Changements anticipés
Adam Raschid (Sony Supply Chain Solutions) a souligné comment l'extrême volatilité des taux de fret a perturbé la stratégie budgétaire et tarifaire de son entreprise. En conséquence, depuis avril, Sony a remplacé les contrats annuels à taux fixes par des contrats annuels avec des révisions trimestrielles des taux. « C'est un changement considérable », a-t-il précisé.
Richard Mitchell, directeur commercial chez APM Terminals, anticipe une reprise annuelle de 5-6 % des trafics de conteneurs, avec de grands écarts régionaux. L'Asie et, dans une certaine mesure, le Moyen-Orient devraient dépasser la norme. « Dans les prochaines années, a-t-il ajouté, APM Terminals va se concentrer sur les marchés émergents, où nous constatons le plus d'opportunités de croissance et qui devraient être les premiers à connaître des reprises qui dépasseront les pics de 2008 ».
Le commandant Gerry Wang, directeur général de la compagnie canadienne de location de conteneurs Seaspan Corp, craint que la crise « n'ait pas été assez longue ni assez profonde » pour assurer un réel infléchissement et débarrasser le transport maritime des commandes spéculatives de ces dernières années. Il s'attend à ce que, à l'avenir, de plus en plus d'armements dépendent de moins en moins de navires affrétés, notamment les « chevaux de trait » de 4 250 EVP, 8 500 EVP et 9 600 EVP auxquels recourt Seaspan Corp.
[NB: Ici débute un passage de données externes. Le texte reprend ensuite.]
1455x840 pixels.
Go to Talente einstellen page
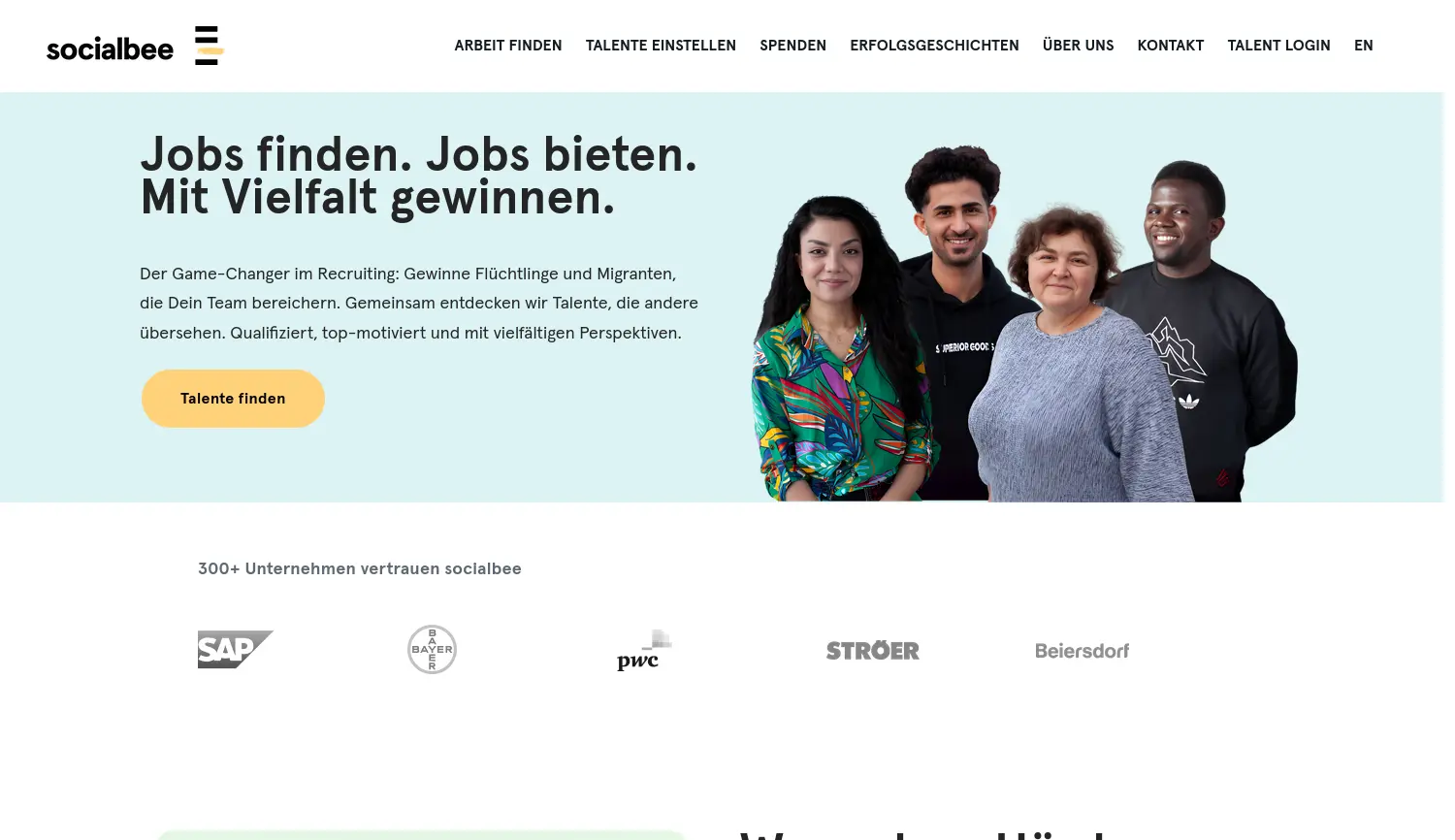[x=661, y=46]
Enfin, le financier Peter Shaerf (AMA Capital Partners) évalue le carnet mondial de commandes de porte-conteneurs à environ 70 Md$, dont 50 % restent à financer. À titre indicatif, les fonds allemands d'investissements de navires (KG) ont levé 871 M€ en 2009, contre 3 Md€ l'année précédente. Peter Shaerf prévoit des « insolvabilités significatives ». Selon lui, les chargeurs vont de plus en plus dominer les services de lignes: « l'argent est roi, mais la marchandise est impératrice! »
Boskalis réduit sa flotte
La compagnie néerlandaise de dragage Boskalis va désarmer seize navires cette année. Elle le justifie par les perturbations du marché: moins de travail et des pressions accrues sur les marges. Les commandes se limiteront à des navires spécialisés comme les poseurs de pipes.Par ailleurs, la direction a confirmé la reprise de la compagnie de remorquage et de sauvetage Smit Rotterdam, que ses actionnaires ont acceptée à 95 %. Pour Boskalis, l'année 2009 a été exceptionnelle: son chiffre d'affaires a augmenté de 100 M€ à 2,2 Md€ et son carnet de commandes a atteint 2,9 Md€. Son bénéfice net est passé à 228 M€ contre 249 M€ l'année précédente, chiffre qui incluait un gain exceptionnel de 35 M€ sur des actions de Smit que Boskalis possédait déjà.